After tapping the seedier side of her personal life, Richie (The Truth About Diamonds, 2005) composes another avatar for herself, a spoiled heiress digging deep in a time of crisis. Charlotte Williams is a 22-year-old princess living the high life in New York City, thanks to the largesse of her father Jacob, a Wall Street tycoon. Charlotte’s other inheritance, her looks, come from her late mother, a legendary supermodel who was killed in a car wreck. Her introduction is painfully formulaic. Here’s Charlotte clubbing; gossiping with her catty girlfriends; and shopping, shopping, shopping as the author drops designer names like they paid for product placements. Tragedy strikes when father Jacob is arrested by the FBI and charged with embezzlement in a ripped-from-the-headlines case of fraud. Before long, Charlotte is assaulted by a stranger and starts receiving death threats by telephone. She doesn’t have resources to fall back on, because her $10 million trust fund has been frozen by the Feds, forcing her to (gasp) pawn her jewelry collection. “She realized if she was going to get out of this situation, she was going to have to be resourceful,” Richie writes. “Creative. Bold. But first? Shopping.” Fortunately, the narrative picks up a little when Charlotte flees the city to stay with Millie Pearl, her former nanny, in New Orleans.
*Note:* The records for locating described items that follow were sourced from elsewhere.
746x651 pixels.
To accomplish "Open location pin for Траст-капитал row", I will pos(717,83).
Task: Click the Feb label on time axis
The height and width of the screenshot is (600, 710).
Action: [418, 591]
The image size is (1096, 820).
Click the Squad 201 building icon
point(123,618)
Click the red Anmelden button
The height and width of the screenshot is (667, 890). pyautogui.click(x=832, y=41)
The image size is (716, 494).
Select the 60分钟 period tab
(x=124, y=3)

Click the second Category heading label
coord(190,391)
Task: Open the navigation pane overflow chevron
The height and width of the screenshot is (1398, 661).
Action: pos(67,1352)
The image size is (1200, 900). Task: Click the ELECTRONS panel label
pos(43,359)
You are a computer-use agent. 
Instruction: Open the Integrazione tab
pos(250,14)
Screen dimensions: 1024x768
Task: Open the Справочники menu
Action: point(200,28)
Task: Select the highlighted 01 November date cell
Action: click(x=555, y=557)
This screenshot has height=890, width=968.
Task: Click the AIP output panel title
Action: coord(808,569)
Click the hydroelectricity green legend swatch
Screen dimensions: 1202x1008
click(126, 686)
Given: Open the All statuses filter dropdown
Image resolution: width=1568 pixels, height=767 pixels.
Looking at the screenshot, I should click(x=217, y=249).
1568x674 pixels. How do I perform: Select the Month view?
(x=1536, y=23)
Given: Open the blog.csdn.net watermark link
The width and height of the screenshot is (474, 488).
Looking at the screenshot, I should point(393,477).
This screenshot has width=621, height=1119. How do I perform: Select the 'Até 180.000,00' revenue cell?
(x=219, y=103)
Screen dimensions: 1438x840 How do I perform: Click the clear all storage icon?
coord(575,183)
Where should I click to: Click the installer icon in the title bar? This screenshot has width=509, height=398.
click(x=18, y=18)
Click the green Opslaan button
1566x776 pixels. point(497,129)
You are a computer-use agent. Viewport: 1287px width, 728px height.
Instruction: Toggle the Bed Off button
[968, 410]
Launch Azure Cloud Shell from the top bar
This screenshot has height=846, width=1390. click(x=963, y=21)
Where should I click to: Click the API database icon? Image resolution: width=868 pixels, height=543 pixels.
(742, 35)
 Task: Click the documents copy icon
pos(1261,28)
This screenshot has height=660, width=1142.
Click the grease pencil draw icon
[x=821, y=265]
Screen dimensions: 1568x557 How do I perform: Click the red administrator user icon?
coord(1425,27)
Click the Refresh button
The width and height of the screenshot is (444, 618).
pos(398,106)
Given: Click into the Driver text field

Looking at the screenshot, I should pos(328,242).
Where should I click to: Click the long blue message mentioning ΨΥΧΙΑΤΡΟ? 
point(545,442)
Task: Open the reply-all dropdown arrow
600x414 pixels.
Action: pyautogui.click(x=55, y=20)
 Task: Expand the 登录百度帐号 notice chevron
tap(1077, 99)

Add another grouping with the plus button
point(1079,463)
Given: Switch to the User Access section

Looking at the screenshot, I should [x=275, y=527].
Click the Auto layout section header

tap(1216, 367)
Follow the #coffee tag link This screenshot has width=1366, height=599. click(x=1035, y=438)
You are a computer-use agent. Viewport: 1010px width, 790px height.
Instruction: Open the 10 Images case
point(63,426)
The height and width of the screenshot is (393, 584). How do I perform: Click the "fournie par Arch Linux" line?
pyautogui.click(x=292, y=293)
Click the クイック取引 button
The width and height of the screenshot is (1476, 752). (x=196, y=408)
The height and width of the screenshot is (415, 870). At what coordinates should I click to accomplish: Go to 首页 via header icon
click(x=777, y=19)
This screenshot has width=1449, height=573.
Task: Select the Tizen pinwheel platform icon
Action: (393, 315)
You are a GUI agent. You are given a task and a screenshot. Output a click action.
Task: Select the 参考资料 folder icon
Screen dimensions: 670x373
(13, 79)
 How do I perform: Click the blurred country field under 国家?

There Charlotte meets a pair of kindred spirits in Kat Karraby, a lesbian force of nature who manages a hot vintage-clothing store, and Jackson Pearl, Millie’s handsome son who introduces the debutante to the earthier side of society. Richie still manages to add both glam and friction to this latter section, guilelessly as ever. Naturally, Charlotte instantly becomes a famous singing star when Kat puts her performance on YouTube, while her creepy stalker continues to circle his noose around the rising diva.
A clichéd fairy tale, about as original as the TV movie it will inevitably become.